Tue Apr 14 11:50:40 PDT 2015

----- Original Message -----
> From: "Wei Mi" <wmi at google.com>
> To: "James Molloy" <james at jamesmolloy.co.uk>
> Cc: reviews+D9007+public+aa136303c547bc31 at reviews.llvm.org, hfinkel at anl.gov, llvm-commits at cs.uiuc.edu
> Sent: Tuesday, April 14, 2015 1:29:59 PM
> Subject: Re: [PATCH] Don't unroll loops in loop vectorization pass when VF is one.
> 
> On Tue, Apr 14, 2015 at 8:24 AM, James Molloy
> <james at jamesmolloy.co.uk> wrote:
> > Hi Wei,
> >
> > The important difference between loopunroll and the loop vectoriser
> > unrolling is alias checks and interleaving.
> >
> > The normal unroller will concatenate iterations, which without good
> > alias
> > analysis results in a schedule that cannot be reordered. The loop
> > vectoriser
> > will use loopaccessanalysis to plant runtime pointer checks,
> > allowing a much
> > better schedule.
> >
> > So I don't think your patch as-is makes sense, unless
> > loopunrollruntime has
> > grown runtime ptr check support recently.
> >
> > Cheers,
> >
> > James
> 
> Hi James,
> 
> Thank you for letting me know the usage of loopunroll inside loop
> vectorizer when VF==1.
> 
> I think runtime alias check has cost, it can be beneficial for
> scheduling in some cases, but it can also introduce unnecessary
> computations having negative impact on performance in other cases.
> Loop unroll shouldn't do such kind of check blindly. Ideally
> scheduling should decide and do the transformation if it is needed.
> 
> Another point is that if vectorization is turned off, the runtime
> check will be gone. It doesn't make sense to depend on vectorization
> always being turned on.

This was a bug some time ago; I think it has been fixed now. The vectorizer will always potentially unroll regardless of whether it is allowed to do any actual vectorization.

> 
> I didn't see performance regressions in spec2000 and our internal
> benchmarks after applying this patch on x86, but it is possible that
> is because apps are not performance sensitive to compiler scheduling
> since x86 is out of order. So maybe the patch at least makes sense
> for
> x86 for now?

Agreed; you need to be careful here, the vectorizer's unrolling (interleaving) transformation gives must greater speedups on simpler cores with longer pipelines. X86 is much less sensitive to this, at least the server-level cores (atom, silvermont, etc. might be different).

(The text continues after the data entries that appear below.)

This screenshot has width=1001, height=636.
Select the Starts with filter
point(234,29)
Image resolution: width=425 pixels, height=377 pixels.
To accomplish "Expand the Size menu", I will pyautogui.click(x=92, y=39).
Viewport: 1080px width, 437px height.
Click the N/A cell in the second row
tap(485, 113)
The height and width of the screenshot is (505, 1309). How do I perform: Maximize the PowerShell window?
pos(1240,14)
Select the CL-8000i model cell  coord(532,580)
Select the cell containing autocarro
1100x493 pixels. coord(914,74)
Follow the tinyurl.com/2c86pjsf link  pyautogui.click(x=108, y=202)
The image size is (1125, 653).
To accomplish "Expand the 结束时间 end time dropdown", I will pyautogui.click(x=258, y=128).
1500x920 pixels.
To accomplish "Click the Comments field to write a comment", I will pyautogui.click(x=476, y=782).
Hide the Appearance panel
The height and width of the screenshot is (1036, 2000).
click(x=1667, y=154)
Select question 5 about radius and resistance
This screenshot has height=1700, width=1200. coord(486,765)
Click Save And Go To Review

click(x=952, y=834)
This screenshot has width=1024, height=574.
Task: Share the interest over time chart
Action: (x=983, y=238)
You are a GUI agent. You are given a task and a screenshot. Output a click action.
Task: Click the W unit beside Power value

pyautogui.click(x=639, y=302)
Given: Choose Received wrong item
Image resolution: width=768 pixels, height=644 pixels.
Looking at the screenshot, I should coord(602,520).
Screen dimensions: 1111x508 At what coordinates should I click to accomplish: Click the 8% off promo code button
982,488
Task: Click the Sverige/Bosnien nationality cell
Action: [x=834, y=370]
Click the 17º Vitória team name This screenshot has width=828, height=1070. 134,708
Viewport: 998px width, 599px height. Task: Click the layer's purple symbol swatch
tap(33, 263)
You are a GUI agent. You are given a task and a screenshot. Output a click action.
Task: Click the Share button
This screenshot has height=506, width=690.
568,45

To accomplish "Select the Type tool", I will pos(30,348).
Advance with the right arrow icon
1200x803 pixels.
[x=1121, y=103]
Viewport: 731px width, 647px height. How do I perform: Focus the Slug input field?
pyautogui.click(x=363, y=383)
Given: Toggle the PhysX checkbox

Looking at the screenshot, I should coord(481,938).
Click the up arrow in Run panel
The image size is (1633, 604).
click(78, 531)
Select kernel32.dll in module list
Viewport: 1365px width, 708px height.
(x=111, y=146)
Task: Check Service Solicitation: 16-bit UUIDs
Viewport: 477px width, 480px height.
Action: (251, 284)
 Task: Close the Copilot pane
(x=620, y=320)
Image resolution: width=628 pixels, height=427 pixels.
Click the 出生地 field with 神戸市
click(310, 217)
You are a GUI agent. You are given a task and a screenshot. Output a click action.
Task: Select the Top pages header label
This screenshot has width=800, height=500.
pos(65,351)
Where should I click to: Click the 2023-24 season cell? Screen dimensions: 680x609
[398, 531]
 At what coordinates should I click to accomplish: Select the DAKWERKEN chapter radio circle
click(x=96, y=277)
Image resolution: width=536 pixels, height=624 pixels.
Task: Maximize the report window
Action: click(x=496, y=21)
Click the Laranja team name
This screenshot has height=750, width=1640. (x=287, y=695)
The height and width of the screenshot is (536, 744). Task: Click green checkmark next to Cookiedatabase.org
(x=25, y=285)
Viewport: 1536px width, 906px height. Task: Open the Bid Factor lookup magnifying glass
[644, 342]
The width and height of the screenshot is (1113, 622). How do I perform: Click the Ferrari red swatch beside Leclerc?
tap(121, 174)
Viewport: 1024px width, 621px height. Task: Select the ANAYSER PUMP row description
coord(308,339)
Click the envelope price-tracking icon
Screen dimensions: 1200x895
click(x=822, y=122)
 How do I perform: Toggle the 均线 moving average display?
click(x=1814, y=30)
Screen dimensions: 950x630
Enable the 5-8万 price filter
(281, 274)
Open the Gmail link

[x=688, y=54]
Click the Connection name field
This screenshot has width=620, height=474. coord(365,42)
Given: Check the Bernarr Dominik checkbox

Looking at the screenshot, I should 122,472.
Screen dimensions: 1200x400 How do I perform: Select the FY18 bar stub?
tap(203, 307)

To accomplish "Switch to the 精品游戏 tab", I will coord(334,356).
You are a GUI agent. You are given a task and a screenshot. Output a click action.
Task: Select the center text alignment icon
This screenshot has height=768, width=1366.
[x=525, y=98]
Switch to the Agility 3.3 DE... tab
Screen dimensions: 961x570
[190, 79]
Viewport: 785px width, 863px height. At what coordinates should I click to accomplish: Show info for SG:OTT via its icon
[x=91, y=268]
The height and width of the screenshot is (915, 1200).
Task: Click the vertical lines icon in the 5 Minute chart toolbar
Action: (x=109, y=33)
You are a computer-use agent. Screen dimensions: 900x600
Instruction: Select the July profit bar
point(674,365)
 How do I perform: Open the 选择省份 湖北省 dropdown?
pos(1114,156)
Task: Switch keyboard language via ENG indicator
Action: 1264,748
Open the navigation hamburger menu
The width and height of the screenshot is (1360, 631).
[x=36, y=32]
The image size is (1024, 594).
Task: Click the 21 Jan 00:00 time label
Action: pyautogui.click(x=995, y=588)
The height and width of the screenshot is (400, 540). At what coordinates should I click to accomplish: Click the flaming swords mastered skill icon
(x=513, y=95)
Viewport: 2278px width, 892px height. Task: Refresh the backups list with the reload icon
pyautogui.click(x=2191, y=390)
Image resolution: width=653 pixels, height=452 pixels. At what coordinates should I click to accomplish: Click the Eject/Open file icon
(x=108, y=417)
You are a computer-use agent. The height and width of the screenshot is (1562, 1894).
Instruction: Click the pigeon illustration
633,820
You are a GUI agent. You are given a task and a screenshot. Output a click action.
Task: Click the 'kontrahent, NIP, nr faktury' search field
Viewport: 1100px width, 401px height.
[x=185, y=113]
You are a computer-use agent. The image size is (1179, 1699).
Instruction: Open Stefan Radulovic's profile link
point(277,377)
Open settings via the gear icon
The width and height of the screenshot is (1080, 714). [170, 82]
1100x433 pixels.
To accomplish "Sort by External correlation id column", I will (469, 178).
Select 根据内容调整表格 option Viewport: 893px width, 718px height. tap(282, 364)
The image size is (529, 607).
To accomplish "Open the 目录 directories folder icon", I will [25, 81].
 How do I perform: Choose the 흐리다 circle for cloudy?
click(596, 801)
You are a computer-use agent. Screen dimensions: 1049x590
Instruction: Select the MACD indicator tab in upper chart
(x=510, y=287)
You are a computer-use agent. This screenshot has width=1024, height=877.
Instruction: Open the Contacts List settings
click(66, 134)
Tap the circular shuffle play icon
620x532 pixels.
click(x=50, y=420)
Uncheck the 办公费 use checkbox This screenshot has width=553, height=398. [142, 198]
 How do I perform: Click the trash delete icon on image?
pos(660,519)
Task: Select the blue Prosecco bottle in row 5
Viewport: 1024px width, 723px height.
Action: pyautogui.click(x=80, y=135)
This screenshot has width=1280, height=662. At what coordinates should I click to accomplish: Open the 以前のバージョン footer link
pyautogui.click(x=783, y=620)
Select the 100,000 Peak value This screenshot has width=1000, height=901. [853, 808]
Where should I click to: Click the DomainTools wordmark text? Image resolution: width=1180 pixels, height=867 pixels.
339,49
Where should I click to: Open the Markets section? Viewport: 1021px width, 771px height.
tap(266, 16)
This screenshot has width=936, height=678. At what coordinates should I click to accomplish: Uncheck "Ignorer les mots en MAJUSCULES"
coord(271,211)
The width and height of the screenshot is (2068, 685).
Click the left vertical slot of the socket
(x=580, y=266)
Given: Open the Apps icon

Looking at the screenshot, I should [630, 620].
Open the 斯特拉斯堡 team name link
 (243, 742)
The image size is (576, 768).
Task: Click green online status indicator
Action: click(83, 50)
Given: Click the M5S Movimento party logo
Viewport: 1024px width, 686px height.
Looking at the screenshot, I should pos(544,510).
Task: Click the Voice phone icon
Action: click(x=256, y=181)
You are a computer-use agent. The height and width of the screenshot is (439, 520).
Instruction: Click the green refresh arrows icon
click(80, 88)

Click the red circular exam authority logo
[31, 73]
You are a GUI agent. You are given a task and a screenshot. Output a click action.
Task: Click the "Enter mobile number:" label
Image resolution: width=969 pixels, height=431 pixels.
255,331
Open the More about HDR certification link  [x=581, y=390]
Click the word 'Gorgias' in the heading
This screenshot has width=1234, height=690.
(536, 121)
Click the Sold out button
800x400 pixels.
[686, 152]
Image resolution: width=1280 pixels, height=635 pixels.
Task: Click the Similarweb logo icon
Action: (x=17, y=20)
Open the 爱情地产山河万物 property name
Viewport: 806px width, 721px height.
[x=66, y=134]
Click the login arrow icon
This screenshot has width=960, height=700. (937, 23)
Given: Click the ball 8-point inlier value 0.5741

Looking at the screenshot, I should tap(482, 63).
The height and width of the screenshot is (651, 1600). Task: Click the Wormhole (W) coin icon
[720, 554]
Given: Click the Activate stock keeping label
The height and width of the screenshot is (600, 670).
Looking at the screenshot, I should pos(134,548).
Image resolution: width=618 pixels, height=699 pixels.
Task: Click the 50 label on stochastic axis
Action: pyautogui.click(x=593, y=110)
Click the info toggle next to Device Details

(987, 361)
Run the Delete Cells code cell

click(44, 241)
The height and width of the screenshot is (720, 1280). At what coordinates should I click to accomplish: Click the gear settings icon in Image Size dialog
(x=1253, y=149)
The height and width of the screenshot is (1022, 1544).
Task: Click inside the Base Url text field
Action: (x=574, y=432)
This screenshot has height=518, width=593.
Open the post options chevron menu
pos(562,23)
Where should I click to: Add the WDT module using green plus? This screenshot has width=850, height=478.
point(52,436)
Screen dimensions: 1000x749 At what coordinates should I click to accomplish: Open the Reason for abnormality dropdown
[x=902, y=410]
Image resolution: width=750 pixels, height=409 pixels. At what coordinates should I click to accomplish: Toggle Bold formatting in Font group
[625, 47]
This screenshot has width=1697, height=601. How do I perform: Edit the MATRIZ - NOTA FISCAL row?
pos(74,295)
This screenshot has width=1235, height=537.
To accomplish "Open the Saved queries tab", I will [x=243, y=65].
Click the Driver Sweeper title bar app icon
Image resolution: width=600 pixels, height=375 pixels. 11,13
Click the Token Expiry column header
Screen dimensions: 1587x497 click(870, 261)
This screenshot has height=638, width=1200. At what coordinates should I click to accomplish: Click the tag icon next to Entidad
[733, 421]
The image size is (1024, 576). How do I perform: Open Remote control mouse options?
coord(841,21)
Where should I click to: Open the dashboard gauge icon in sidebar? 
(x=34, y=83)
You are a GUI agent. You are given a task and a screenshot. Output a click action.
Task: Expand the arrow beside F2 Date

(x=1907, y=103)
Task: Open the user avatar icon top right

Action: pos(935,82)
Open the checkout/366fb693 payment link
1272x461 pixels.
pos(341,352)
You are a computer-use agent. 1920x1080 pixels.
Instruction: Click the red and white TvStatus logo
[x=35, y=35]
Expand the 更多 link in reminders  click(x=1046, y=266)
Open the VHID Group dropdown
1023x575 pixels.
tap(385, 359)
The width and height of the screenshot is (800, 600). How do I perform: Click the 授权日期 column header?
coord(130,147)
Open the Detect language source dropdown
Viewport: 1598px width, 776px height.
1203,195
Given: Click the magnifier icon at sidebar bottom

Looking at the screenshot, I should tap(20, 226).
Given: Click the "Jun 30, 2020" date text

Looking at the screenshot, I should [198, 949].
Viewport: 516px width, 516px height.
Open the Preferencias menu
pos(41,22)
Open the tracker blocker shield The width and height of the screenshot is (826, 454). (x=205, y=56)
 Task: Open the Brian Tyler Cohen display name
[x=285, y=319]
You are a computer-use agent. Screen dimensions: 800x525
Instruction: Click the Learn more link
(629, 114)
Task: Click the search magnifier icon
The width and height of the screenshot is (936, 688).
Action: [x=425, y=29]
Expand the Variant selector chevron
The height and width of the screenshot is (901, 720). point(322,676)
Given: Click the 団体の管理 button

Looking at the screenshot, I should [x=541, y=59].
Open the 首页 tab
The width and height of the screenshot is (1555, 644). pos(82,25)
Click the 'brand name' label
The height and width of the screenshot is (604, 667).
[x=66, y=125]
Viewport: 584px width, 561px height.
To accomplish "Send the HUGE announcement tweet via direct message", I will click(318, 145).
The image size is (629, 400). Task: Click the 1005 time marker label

Doing this during scheduling sounds nice in theory, but making the decision in the scheduler might be even harder than it is here. The scheduler does not really know anything about loops, and does not make speculative scheduling decisions. For the scheduler to make a decision about inserting runtime checks, it would need both capabilities, and making speculative schedules to evaluate the need for runtime checks could get very (compile-time) expensive. In addition, you really want other optimizations to fire after the checks are inserted, which is not possible if you insert them very late in the pipeline.

All of this having been said, the interleaved unrolling should, generally speaking, put less pressure on the reorder buffer(s), and should be preferable to the concatenation unrolling done by the regular unroller. Furthermore, they should both fire if the interleaved unrolling still did not make the loop large enough. Why is this not happening?

 -Hal

> 
> If you have testcase to show me the runtime alias check problem
> affecting scheduling on certain platform, it will be very
> appreciated.
> 
> Thanks,
> Wei.
> 

-- 
Hal Finkel
Assistant Computational Scientist
Leadership Computing Facility
Argonne National Laboratory